Your Windows-based backup server may be at risk to ransomware. That was the take away from a recent talk on ransomware at the VeeamOn conference in New Orleans. A ransomware attack could either begin at your Windows-based backup server or crawl to your backup server through the network. It is therefore crucial that administrators take multiple steps to protect the backup software’s configuration data and its databases, as well as the backup data itself.
I’d like to take a moment to applaud Veeam for being upfront about this risk. Giving your customers a reason to consider the competition is always a risky move, even if most of Veeam’s competitors also use Windows backup servers. So, kudos to Veeam for this conference session that happened to occur the week after WannaCry started infecting systems worldwide.
The first and possibly most important thing an organization can do is to make sure it is up to date on any security patches. That one step would have stopped WannaCry. The backup system is the last line of defense, so make sure that it is one of the first systems to receive security patches. While we can understand the difficulty in updating every server in an enterprise, there really is no excuse for not keeping the backup server up to date.
Segregate the backup system as much as possible. This means not using an Active Directory authentication to log into the backup server. Use a separate account that is used only on the backup system. It’s also important to put the backup system on a separate network or VLAN. This will stop malware that crawls through the corporate network looking for other systems to compromise. WannaCry, for example, starts with a single infected system and then spreads through the SMB protocol. Not letting desktops and laptops directly see the backup server limits your exposure.
Limit the kinds of tasks the system performs on the backup server that might place it at risk. One of the best things IT can do is encourage administrators of the backup system to not browse the web directly from that machine, and especially not a privileged account on that machine.
Since many attacks also come via the Remote Desktop protocol (RDP), disabling RDP is always a good idea. If your organization uses RDP as part of your operation, consider putting it behind an internal firewall. You could limit RDP access to only those who have authenticated to an internal VPN.
There is not space in this format to go into all the things you can do to protect your server, but there is one final suggestion to make. Do not store your backups directly on the Windows-based backup server. Store them on a Linux-based network mount the Windows-based backup server accesses. If possible, only mount that network drive when it’s necessary for backups.

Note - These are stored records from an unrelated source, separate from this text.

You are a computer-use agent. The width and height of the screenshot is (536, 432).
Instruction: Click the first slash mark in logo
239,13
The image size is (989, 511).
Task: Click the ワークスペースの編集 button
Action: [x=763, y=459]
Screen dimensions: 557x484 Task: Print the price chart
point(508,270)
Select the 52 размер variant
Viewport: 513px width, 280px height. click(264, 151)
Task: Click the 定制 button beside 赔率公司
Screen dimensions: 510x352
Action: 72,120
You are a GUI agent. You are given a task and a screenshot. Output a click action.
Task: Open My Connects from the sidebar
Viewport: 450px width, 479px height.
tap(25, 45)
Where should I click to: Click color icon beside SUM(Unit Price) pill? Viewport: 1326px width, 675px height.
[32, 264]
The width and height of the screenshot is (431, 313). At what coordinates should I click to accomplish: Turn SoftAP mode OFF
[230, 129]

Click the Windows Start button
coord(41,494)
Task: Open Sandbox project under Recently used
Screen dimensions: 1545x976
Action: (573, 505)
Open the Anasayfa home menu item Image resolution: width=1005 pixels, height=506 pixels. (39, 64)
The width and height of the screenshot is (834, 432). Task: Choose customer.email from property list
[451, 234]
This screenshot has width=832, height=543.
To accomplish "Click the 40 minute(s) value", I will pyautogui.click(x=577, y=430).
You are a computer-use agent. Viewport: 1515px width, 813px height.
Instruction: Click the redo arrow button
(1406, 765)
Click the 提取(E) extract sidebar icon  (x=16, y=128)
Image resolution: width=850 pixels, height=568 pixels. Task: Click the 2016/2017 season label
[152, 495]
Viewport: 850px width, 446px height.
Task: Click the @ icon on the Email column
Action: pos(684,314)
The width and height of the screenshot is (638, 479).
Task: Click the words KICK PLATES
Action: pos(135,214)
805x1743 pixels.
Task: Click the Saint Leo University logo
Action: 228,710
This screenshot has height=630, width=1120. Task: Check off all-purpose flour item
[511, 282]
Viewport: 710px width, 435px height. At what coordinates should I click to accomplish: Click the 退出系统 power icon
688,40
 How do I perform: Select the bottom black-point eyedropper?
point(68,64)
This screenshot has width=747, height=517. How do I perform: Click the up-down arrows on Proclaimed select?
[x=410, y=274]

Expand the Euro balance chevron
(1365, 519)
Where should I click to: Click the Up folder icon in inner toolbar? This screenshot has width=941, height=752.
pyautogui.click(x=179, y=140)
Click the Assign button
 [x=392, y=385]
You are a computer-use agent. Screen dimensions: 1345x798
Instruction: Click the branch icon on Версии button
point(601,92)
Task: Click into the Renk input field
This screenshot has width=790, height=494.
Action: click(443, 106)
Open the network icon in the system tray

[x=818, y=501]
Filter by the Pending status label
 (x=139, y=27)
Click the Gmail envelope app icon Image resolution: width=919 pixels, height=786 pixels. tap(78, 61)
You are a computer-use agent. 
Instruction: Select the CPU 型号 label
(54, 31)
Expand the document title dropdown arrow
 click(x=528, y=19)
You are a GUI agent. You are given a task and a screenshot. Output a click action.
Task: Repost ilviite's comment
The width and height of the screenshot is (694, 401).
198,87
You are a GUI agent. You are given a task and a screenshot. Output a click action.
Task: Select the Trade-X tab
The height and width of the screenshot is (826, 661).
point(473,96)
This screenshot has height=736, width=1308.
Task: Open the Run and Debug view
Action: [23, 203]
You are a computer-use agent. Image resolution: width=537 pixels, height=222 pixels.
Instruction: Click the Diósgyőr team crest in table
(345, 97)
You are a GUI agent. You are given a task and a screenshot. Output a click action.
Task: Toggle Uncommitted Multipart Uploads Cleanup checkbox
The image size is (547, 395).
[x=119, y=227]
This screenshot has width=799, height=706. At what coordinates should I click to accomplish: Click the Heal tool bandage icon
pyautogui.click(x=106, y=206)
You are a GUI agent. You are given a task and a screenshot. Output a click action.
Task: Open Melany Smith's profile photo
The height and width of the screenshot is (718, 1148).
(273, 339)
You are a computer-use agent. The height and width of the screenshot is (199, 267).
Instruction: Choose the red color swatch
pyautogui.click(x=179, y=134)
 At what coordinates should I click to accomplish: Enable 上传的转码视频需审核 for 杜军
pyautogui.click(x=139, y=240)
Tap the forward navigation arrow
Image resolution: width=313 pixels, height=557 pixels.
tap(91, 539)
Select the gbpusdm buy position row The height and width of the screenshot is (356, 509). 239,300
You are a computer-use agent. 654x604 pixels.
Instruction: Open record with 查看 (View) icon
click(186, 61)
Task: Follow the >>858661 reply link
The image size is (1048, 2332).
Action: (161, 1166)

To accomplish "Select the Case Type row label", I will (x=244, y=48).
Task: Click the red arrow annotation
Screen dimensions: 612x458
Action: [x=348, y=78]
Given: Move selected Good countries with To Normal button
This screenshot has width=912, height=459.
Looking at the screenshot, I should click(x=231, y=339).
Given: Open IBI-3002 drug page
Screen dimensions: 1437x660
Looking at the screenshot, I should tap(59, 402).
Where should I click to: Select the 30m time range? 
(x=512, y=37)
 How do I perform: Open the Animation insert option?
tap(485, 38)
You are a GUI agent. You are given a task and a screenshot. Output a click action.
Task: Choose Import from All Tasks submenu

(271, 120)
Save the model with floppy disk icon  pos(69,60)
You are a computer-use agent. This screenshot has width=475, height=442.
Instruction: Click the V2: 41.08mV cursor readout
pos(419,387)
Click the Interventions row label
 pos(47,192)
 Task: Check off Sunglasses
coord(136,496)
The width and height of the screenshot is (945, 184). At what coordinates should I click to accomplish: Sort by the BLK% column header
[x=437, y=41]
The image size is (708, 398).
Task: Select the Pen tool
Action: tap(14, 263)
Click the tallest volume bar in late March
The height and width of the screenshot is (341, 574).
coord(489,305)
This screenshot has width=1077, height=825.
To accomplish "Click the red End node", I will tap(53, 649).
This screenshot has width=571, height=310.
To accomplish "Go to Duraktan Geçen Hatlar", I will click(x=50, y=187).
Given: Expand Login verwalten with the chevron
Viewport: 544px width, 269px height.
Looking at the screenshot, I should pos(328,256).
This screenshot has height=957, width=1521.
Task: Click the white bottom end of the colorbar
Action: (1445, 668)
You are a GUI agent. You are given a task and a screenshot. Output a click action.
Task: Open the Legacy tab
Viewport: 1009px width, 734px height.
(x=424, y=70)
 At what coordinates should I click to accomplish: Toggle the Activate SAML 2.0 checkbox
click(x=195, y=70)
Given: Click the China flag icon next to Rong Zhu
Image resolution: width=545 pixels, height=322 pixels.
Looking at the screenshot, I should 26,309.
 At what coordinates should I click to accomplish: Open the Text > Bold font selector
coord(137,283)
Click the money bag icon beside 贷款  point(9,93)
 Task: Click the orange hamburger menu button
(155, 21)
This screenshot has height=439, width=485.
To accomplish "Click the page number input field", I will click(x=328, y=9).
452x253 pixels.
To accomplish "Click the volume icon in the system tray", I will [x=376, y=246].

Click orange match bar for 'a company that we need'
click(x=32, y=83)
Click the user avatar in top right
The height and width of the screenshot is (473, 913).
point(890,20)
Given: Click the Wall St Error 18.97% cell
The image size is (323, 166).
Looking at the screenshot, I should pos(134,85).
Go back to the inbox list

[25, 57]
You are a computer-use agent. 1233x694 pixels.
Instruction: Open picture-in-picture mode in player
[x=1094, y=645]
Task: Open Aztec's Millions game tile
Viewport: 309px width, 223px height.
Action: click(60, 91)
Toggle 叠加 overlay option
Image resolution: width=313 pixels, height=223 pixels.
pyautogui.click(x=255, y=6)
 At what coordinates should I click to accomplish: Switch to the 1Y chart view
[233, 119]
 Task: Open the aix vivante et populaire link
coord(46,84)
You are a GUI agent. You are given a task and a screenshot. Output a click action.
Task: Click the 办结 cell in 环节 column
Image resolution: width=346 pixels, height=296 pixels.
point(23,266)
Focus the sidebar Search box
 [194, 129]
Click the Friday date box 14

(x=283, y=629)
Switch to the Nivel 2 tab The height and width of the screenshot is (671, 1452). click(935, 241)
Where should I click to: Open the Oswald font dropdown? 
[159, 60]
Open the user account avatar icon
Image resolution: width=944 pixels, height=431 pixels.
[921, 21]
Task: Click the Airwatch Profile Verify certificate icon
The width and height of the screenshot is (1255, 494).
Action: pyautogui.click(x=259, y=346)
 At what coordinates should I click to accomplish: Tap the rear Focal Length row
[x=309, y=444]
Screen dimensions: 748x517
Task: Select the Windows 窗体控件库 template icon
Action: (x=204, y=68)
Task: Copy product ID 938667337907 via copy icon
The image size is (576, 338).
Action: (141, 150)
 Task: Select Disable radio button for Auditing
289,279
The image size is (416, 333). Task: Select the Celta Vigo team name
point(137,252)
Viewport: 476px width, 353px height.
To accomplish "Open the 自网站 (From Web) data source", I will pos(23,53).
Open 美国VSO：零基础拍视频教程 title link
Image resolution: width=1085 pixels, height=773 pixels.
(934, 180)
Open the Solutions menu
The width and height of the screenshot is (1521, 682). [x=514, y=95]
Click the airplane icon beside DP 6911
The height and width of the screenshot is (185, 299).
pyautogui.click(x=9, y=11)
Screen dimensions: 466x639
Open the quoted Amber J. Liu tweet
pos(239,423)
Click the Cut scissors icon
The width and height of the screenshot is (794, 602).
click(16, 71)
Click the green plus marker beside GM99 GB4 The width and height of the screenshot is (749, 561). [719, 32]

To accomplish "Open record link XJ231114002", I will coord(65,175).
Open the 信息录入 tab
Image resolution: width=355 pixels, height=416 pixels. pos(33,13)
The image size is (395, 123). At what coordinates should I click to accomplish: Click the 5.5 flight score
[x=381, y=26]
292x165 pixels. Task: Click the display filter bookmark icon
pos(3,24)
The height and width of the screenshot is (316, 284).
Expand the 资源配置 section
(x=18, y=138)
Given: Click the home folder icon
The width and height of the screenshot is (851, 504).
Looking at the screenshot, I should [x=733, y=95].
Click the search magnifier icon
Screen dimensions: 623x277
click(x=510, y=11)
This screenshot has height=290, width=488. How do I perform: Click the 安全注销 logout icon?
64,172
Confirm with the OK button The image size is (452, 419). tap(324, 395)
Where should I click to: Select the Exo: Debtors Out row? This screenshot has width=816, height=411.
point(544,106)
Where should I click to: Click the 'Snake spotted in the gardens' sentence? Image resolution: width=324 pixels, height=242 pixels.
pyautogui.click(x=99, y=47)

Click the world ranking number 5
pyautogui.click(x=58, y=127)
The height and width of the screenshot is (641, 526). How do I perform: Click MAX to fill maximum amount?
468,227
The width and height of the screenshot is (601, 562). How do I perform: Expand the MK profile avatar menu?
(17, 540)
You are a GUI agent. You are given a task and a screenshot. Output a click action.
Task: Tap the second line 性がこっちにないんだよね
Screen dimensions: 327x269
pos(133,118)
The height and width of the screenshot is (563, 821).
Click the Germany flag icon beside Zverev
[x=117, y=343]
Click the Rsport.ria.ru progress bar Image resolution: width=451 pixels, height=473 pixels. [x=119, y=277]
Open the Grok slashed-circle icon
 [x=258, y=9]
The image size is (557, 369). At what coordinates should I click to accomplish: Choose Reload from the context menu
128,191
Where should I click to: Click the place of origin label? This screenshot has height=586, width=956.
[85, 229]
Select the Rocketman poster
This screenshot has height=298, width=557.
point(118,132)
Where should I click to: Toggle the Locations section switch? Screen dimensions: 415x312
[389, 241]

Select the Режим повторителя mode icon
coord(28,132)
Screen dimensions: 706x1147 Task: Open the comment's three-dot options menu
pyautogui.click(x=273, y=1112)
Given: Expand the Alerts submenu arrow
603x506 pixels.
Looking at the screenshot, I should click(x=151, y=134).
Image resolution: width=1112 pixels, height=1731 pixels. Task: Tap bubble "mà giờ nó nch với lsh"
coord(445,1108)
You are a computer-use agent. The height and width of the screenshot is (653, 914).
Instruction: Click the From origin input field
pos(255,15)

Many people reading this blog will think that some of the suggestions seem silly or overly cautious, but consider this: Data centers have always been a target for attacks, but ransomware attacks are different. The attackers are now motivated with a direct financial incentive, allowing them to attack thousands of machines hoping to get some of them to pay them hundreds or thousands of dollars. And its working. Some studies project ransomware is now a billion dollar “business”. Ransomware attacks are only going to increase. It’s time to take the security of your Windows-based backup server very seriously.